Theory test fiasco continues to hit taxpayer's pocket

Thursday, April 14, 2016

 

Mainstream media outlets are claiming that the calamatious handling of the Theory Test contract will result in taxpayers footing a multimillion pound bill. But this is not the first time there has been outcry at the mismanagement of this process and the impact that has on the public purse.

 

Sky News led with the headline earlier this week that 'Taxpayer Pays Out Over Driving Test Fiasco' with a special report by Sky's City Editor, Mark Kleinman stating that taxpayers have been 'left nursing a substantial bill after Whitehall officials slammed the brakes on a contract to move the management of Britain's driving theory tests.'

 

Sky News has learnt that the Government agreed a multimillion pound settlement this month with Learndirect, the privately owned company which was due to begin supplying the tests later this year. 

 

The decision to annul Learndirect's involvement was taken by the Driver and Vehicle Standards Agency (DVSA) with input from the Cabinet Office and the Department for Transport.

 

Officials refused to disclose the size of the payout to Learndirect, but it is said to have run to millions of pounds.

 

According to Sky, Whitehall sources conceded that taxpayers would also suffer financially because of the cost of running the next procurement process and the fact that Pearson's deal is significantly more expensive than the one proposed by Learndirect.

 

As Sky was quick to point out this is the latest 'botched procurement exercise involving Whitehall officials, and another undistinguished chapter in the administration of tests for learner drivers.' 

 

Issues over the handling of the Theory Test contract first hit the papers over two years ago when DVSA was originally forced to pull back on a decision to hand the contract to Learndirect (from 2014) because they had failed to carry out proper checks on the company.

 

Pearson issued a formal challenge at the time and were rewarded with a two-year extension to their deal, meaning Learndirect could not take over until at least 2016.

 

The contract with Learndirect was estimated, at the time, to be worth £20m-£25m per year leading to accusations that the botched process could have cost the taxpayer up to £20m over two years (source: The Telegraph, 16 January 2014).

 

In response to the latest furore over the settlement paid to Learn Direct, an official statement was has been released, stating that:

 

"The DVSA and Learndirect have concluded an exit from the contract for the provision of the UK Driving Theory Test, which was due to transfer to Learndirect in September 2016. 

 

Since the award of the original contract in 2013, demand for the test has increased by over 50 per cent to 2.4m (2015/16), and is now forecast to reach 2.8m in 2017/18. Against that background, and because continuity of service is of primary importance, it has been decided that now is not the right time to transfer.

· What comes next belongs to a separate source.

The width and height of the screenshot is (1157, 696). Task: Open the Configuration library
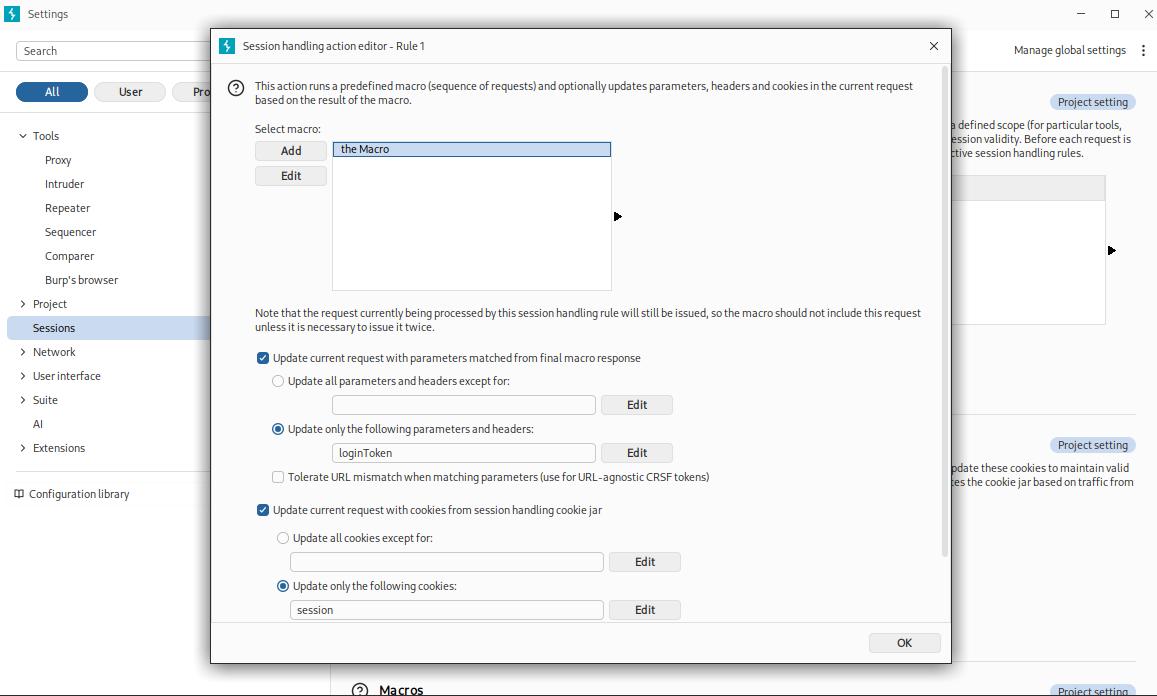coord(78,494)
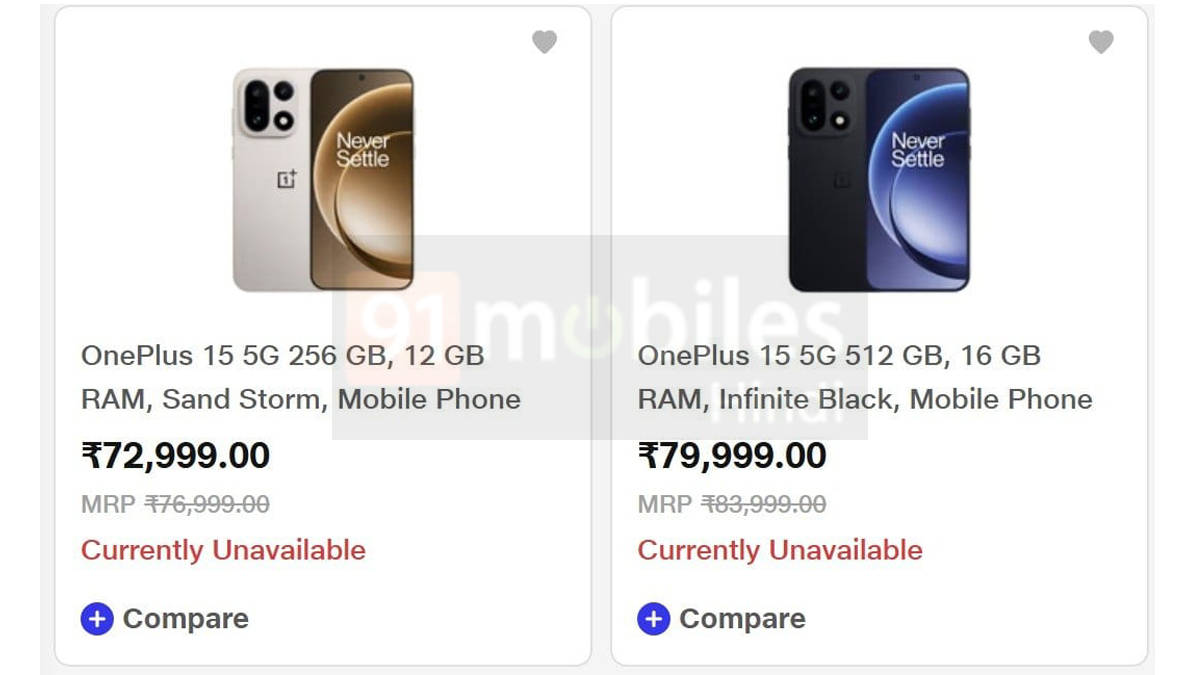Click Currently Unavailable on the Sand Storm card

click(223, 550)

Pearson VUE will therefore continue to provide the service for some time." 

 

The DVSA, Learndirect, LDC, Pearson and the Cabinet Office declined to comment beyond the official statement. Driving Instructors Association did contact the regulator directly earlier this week (on the publication of Sky's story) to request further comment on the issue - particularly given the huge concern and interest the driver training industry would have about this latest news and in the wider context of ongoing issues with the provision of driving test services in the UK. DVSA were, however, were unable to comment beyond the official statement. 

 

DIA Chief Executive Carly Brookfield commented:
"Clearly we will be raising this issue (amongst other concerns over the current provision of test services) in our meeting with DVSA next week and pushing for further explanation as to why this issue occurred at all, as well as asking what steps are being taken to manage this process and overall service better in the future.

 

With the added burden to the taxpayer this settlement incurs, there obviously needs to be more serious consideration of how these services can be delivered more effectively, efficiently and economically in the future. With respect to DfT, the recent Motor Services Consultation directly asked for stakeholder views and suggestions on ways in which the government could deliver such services more effectively and DIA made a number of suggestions of how services,  such as the Theory Test, could be better delivered.

 

It is our view that a considerable amount of money could conceivably be saved by capitalising on the digital nature of the test. A large amount of resources (and what accounts for a large element of the delivery costs in such contracts) is expended on delivering the test from dedicated Theory Test centres, physical premises which are costly to resource and which in addition require other costly resources dedicating to them, such as staffing. The test is digital, and therefore theoretically, can be delivered anywhere. The reality is, increasingly, many formal educational assessments and tests are delivered online and so can be delivered at very low cost in more accessible locations such as schools, further education colleges and libraries (who in particular, facing severe funding cuts, would probably welcome the additional footfall and usage of their buildings, ICT resources and staff). 

 

There were clear areas where costs could be saved on the delivery of the Theory Test before they were further ramped up by this settlement and overall mishandling of the contract process - clearly we should expect that both the government, and indeed Pearson, will now seriously consider how this services are better managed moving forward".